Who's Who of major firms
In addition to Cote, CEOs from Motorola, Xerox, Deere & Co., Mass Mutual and Accenture will offer public calls to action in ads and videos aimed at the U.S. House and Senate.
The two bodies must agree to some kind of strategy by year's end to avoid triggering automatic tax increases and budget cuts in January. Beyond the public pitch, Business Roundtable CEOs will reach out personally to members of Congress and the White House, Engler said.
Cote and 11 other Business Roundtable CEOs are set to meet Wednesday with President Obama.
The president met Tuesday with labor leaders, organizations trying to maintain current Social Security and Medicare and Medicaid benefits and several progressive think tanks that want to reduce budget cuts by raising taxes on America's wealthiest individuals.
Republicans who control the House of Representatives have thus far refused to accept that solution.
Senate Democrats and Obama argue that the president's re-election represents a public mandate to raise taxes on the rich.
"This is all bargaining tactics," said Alfred Marcus, a professor of strategic management at the University of Minnesota. "You don't want to tell anyone what your bottom line is."
As for the business community's influence on the process, Marcus said, "there's a timidity that exists [for executives entering the fight]. If you're a CEO, you owe allegiance to your shareholders. You're not a public official. You're not a think tank. ... If [CEOs] intervene politically, there is the possibility that they step on the toes of somebody they will need later."

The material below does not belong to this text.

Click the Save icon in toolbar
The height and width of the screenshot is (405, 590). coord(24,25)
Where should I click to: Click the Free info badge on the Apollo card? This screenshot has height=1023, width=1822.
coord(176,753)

How -- or even if -- business leaders can contribute to a resolution remains unclear. The Star Tribune asked to speak to nine CEOs of major Minnesota corporations about the role senior executives will play in pushing the country back from the fiscal cliff and helping solve long-term debt and deficit issues. With the exception of Cote, the corporate leaders declined to talk publicly.
They will work behind the scenes, Engler predicted. "They're willing to talk to their own senators and to sign letters," Engler said. "I try to be their [public] voice."
Other business groups, including the Financial Services Roundtable, which represents banks and financial institutions, have been less forthcoming. The financial roundtable, run by former Minnesota Gov. Tim Pawlenty, sent a letter before the election asking members of Congress and the president to "bridge the fiscal cliff," then work on a long-term budget solution. Pawlenty canceled an interview with the Star Tribune on Tuesday concerning the roundtable's specific plans.
That job falls more naturally to the Business Roundtable, Engler said, "because we represent all business sectors."